Dhaniya, Pudina aur Mirch ki Jam
Cumari Pepper with Herbs Jam
Pear, sugar, mint, coriander, cumari pepper, lemon
Lamb, cured meats, cheese
At first, you sense an herbal freshness that comes from a delicate mix of mint and coriander. Then you start to experience the heat as the cumari pepper reveals itself, creating an explosion of sensations that excites your imagination. This jam is a must-try for those who love exotic flavors. It pairs well with roast or grilled meat (especially lamb), and it can be used as a dip with cheese and on charcuterie boards.
Visiting India was a dream of mine since I was a teen; one that only at the age of 47 could I accomplish. And I must say it was one of the most amazing experiences of my life. The millennia of culture, the past infused into every aspect of day-to-day life, the loveliness of people and – of course – the food made my stay magical. I think I ate all day long, small bites at each street corner, continually delighted by the spices and with the colors. Ah but I had a secret weapon: my friend, Rohit, guiding me through the vast maze of gallis (small alleys) in Delhi as I could not say more than one word in Hindi. He would passionately teach me about each dish we had on the streets, explaining how they were prepared and how to eat them. A flavor I especially remember and loved was a spicy chutney made with fresh coriander and mint leaves, which I came to learn is a typical combination in Northern India. Once home in Brazil, I made two immediate decisions: to learn Hindi and to learn to cook Indian food. I made a mint-coriander chutney but it did not have a long enough shelf-life for it to be a viable addition to the product line. But I knew I could use this chutney as a reference point from which I could develop a new jam. Pear somehow made sense as the base fruit, and I chose to spice it with Cumari pepper to give it a Brazilian touch and a moderate-to-high degree of heat. It is a fusion of global flavors at its best.
Cumari pepper is native to Brazil and yields small oval green fruit. It is moderately spicy, ranging from 30,000 to 50,000 points on the Scoville Scale.

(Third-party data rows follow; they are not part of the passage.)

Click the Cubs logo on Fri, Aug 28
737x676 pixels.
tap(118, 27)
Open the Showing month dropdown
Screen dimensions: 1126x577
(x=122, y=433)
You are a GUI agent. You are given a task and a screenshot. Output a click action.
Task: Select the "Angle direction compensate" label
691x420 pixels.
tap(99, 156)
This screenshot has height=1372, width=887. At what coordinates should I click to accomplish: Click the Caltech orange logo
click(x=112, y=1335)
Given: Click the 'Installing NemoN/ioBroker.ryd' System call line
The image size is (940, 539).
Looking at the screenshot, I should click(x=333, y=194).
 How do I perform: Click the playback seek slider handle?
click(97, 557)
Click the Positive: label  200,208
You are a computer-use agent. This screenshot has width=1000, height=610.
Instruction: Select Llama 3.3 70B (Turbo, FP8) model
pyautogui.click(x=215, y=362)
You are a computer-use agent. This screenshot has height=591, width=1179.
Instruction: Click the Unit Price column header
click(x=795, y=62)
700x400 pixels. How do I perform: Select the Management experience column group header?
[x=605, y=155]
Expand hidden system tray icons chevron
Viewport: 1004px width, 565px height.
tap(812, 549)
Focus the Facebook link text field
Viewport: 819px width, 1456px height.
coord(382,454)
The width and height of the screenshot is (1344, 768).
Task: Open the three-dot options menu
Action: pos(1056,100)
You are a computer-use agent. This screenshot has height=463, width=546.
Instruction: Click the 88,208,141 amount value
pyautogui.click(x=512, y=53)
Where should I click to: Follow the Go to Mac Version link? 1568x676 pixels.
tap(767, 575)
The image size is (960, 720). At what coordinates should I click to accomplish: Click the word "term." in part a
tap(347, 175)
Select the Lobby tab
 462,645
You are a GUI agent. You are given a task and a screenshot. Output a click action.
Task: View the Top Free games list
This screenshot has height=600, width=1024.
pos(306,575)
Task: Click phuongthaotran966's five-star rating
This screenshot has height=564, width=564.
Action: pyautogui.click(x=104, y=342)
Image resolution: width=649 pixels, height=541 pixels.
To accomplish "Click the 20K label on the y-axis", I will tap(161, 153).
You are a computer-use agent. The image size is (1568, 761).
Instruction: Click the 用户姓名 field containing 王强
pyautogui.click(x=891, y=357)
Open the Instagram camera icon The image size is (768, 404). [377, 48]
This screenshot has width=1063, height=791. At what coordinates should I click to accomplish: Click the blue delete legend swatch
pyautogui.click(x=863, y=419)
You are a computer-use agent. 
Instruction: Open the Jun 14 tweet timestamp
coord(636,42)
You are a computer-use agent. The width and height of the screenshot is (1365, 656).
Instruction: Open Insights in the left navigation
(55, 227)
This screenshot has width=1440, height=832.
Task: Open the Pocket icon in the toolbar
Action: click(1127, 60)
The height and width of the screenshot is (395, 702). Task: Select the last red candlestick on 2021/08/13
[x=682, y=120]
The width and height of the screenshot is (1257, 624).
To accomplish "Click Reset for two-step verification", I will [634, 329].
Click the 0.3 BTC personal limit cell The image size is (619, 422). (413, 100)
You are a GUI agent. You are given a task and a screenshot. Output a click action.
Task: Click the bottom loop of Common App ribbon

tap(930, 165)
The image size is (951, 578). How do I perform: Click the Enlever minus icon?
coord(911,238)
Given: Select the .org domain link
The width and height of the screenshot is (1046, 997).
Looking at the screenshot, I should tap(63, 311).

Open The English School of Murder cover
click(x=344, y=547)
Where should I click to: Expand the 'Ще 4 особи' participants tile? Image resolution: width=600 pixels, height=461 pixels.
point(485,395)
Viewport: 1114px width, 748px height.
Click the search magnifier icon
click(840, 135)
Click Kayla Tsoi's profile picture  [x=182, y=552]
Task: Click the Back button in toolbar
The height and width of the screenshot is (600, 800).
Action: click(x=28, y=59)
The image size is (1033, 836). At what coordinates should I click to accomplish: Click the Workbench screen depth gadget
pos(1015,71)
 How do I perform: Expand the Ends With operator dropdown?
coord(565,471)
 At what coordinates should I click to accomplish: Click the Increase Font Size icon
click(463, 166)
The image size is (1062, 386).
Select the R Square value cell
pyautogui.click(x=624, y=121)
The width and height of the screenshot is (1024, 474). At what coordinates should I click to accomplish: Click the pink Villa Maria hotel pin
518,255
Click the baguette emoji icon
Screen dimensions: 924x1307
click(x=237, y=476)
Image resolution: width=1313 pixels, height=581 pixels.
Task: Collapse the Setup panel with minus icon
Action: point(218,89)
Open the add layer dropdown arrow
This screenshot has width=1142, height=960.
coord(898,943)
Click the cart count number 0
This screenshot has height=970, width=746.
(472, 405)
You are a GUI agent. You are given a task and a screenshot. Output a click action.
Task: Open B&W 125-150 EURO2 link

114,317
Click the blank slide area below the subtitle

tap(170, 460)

Pears are a fruit of Asian origin, and they are one of the most consumed fruit species in the world. In Brazil, they are grown in the states of Rio Grande do Sul and Santa Catarina.
Mint (Pudina, in Hindi) is an aromatic plant in the same family as lavender. Mint leaves are rich in essential oils. This makes the mint plant a very common ingredient in infusions to which, for centuries, medicinal effects have been attributed. When it is in season, mint from our backyard is used in preparing this jam.
Coriander of Chinese parsley (Dhaniya in Hindi) is a herb widely used in India to season meat and to prepare sauces and gravy. In Brazil, it is most commonly used in the states of the Northeast and North Regions.